7. Bonus Accumulation: Policies with bonus accumulation tend to have a higher surrender value. The accumulated bonus is factored into the surrender value calculation.

8. Policy Conditions: The terms and conditions mentioned in the policy document also impact the surrender value calculation. Policyholders should carefully review these conditions to have a clear understanding.

How Is Surrender Value of LIC Calculated?

The surrender value of LIC policies is calculated using different formulas, depending on the policy type. However, the general formula to calculate surrender value is as follows:

Surrender Value = (Total Premiums Paid * Surrender Value Factor) + (Accrued Bonus, if any)

The Surrender Value Factor is a percentage of the total premiums paid, calculated based on the number of policy years completed. The percentage increases with the completion of each policy year.

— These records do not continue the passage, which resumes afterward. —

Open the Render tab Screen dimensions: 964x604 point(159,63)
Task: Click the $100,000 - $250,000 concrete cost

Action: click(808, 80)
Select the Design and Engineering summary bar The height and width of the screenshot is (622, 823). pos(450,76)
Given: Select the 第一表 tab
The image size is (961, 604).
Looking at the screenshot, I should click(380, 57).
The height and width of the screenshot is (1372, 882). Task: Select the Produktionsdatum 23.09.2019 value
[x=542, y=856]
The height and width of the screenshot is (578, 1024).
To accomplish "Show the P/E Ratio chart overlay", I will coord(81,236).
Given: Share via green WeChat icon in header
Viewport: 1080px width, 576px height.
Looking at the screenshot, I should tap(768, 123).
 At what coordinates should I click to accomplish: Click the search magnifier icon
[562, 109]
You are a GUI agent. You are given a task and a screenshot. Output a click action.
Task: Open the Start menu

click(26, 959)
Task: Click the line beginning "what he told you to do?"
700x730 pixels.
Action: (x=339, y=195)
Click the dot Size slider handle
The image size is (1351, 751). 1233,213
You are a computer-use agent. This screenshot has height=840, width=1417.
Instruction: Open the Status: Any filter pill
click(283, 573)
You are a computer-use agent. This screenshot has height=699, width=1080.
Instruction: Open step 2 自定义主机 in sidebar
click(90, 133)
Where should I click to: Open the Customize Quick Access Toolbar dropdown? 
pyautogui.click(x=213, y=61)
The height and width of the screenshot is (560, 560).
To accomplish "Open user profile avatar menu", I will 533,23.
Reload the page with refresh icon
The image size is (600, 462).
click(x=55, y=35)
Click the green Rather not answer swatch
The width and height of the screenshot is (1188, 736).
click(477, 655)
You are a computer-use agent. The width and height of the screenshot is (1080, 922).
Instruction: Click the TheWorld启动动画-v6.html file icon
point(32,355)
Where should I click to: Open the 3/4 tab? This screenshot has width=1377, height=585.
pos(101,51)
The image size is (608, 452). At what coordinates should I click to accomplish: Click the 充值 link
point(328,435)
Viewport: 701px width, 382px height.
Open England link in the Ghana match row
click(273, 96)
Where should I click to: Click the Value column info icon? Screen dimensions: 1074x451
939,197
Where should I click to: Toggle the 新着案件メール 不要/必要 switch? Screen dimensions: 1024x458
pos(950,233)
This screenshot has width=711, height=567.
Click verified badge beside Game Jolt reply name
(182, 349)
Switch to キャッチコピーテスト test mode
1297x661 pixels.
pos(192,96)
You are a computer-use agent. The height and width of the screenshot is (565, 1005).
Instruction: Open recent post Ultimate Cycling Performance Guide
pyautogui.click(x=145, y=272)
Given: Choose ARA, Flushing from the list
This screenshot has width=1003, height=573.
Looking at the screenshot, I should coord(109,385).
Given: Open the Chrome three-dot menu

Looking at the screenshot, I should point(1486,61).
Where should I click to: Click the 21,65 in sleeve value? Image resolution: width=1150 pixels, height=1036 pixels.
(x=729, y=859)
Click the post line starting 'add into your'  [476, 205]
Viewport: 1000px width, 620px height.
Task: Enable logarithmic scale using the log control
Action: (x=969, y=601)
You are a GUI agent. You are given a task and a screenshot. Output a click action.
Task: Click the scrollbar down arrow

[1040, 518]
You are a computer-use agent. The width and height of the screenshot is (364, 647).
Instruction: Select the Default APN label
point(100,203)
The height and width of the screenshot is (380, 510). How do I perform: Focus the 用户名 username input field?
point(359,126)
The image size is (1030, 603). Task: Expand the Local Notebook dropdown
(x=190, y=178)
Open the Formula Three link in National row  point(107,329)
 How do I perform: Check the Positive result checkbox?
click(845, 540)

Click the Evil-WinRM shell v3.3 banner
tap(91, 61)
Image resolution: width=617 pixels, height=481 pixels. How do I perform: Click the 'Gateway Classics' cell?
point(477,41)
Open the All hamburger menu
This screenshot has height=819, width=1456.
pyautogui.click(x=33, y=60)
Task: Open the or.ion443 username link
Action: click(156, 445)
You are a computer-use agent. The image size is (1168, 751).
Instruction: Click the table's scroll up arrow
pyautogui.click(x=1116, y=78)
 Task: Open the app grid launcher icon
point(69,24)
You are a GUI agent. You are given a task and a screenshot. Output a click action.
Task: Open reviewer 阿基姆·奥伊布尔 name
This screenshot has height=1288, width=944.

For example, let’s assume the Surrender Value Factor is 30% for a policy with a premium of INR 10,000 per year. If the policy has completed 5 years and the total premiums paid amount to INR 50,000, the surrender value would be:

Surrender Value = 50,000 * 30% + Accrued Bonus

Please note that the Surrender Value Factor and the bonus accrual may vary for different policies.

Frequently Asked Questions (FAQs) about Surrender Value of LIC

Q1: Can I surrender my LIC policy anytime?

A1: Yes, most LIC policies have a surrender value from the second or third policy year onwards, allowing policyholders to surrender their policies anytime after that.

Q2: What happens if I surrender my LIC policy?

A2: Surrendering a policy means voluntarily terminating it before its maturity. You will receive the surrender value as stipulated in the policy.

Q3: Will I get the full premium amount back on surrender?

A3: No, the surrender value will generally be less than the total premiums paid, as it factors in policy costs and potential lapses.

Q4: Is there a waiting period to surrender an LIC policy?

A4: Generally, there is no waiting period. However, some policies may have a lock-in period before they acquire a surrender value.

Q5: Can the surrender value be lower than the premiums paid?

A5: Yes, depending on the policy terms and conditions, the surrender value may be lower than the total premiums paid, especially in the early years of the policy.

Q6: How can I check the surrender value of my LIC policy?

A6: You can contact your nearest LIC branch or check the policy document to know the surrender value of your specific policy.

Q7: Are riders included in the surrender value calculation?

A7: Surrender value calculations generally do not include the additional coverage provided by riders. Only the base policy value is considered.

Q8: Can I revive a surrendered LIC policy?

A8: In some cases, LIC allows for the revival of surrendered policies within a specific period by paying the outstanding premiums and penalties, if any.

Q9: Is the surrender value taxable?

A9: Surrender value is generally taxable if the premiums paid exceed a certain threshold. Consult a tax advisor for specific information.

Q10: Can I receive the surrender value in installments?

A10: Surrender value is usually paid as a lump sum. However, some policies may offer options for receiving it in installments.

Q11: What happens to the policy’s coverage after surrender?

A11: Upon surrender, the policy coverage will cease, and you will no longer be entitled to any benefits or protection offered under the policy.

Q12: Can I take a loan against the surrender value of my LIC policy?

A12: No, you cannot take a loan against the surrender value of an LIC policy since it will be paid out upon surrendering the policy.